Page text →
"""

= OESB-FS =

Austrian correspondence chess federation

OESB-FS (Österreichischer Schachbund – Fachgruppe Fernschach) is the correspondence chess subdivision of the Austrian Chess Federation. It was founded in 1947 and is part of the ICCF national member federation.

Correspondence chess developed relatively late in Austria, in the second half of the 19th century.

== History ==

It was not until 1865, when the Wiener Schachgesellschaft (Viennese Chess Society, founded in 1857) played a set of matches against several prominent clubs from other cities, including 1865-1866 Vienna-Insterburg 2-0, 1867-1869 Vienna- Berlin 2-0, 1872-1874 Vienna-London 0.5-1.5.

With the establishment of the Wiener Schachzeitung (Viennese Chess Bulletin) in 1898 and the beginning of Vienna's "golden era" of chess, playing chess boomed. At the same time under the protectorate of Georg Marco, the Wiener Schachzeitung organised correspondence tournaments, which attracted some of the best known masters of the day : Adolf Zinkl, Carl Schlechter, Siegfried Reginald Wolf, Heinrich Wolf and even the very young Ernst Grünfeld.

In Graz Johann Berger was the first Austrian to win an important international correspondence tournament — the Monde Illustré 1889-1892 — and he did so with a result of +45 =3 -0.

World War I brought a sudden end to this development, and it was only in the mid-twenties that Austrian correspondence chess came close to the height of pre-war interest. The Pan-European Tournaments of the new Wiener Schachzeithung under the direction of Albert Becker played an important role.

New impulses came to correspondence chess in 1928 with the establishment of the Internationaler Fernschachbund (IFSB) and the magazine Fernschach (correspondence chess), where the Austrian Franz Kunert proved to be an excellent supervisor and designing mind of the new organisation.

Over the board (OTB) International Master Hans Müller won the IFSB tournament of 1932-1933 (an unofficial correspondence chess world championship) in front of Dr. Eduard Dyckhoff and the later Austrian OTB Grandmaster Erich Eliskases.

"""

Problem details → Write out the passage of the Austrian correspondence chess article that begins at the words "In Graz Johann" and stops after the words "of +45 =3 -0.".

Supplied data →
"""

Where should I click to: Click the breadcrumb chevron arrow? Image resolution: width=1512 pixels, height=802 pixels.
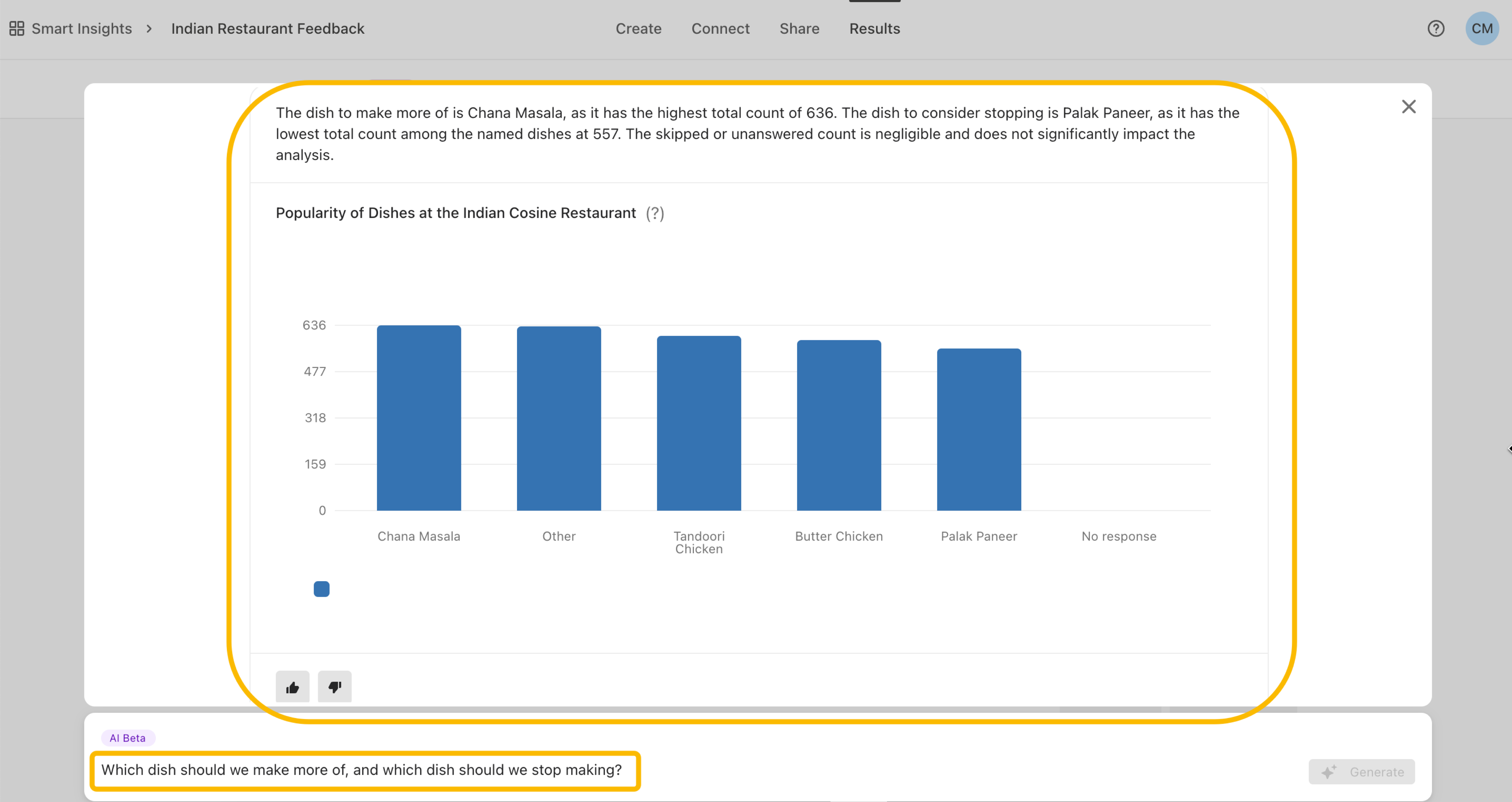click(x=149, y=28)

"""

Completed exercise →
In Graz Johann Berger was the first Austrian to win an important international correspondence tournament — the Monde Illustré 1889-1892 — and he did so with a result of +45 =3 -0.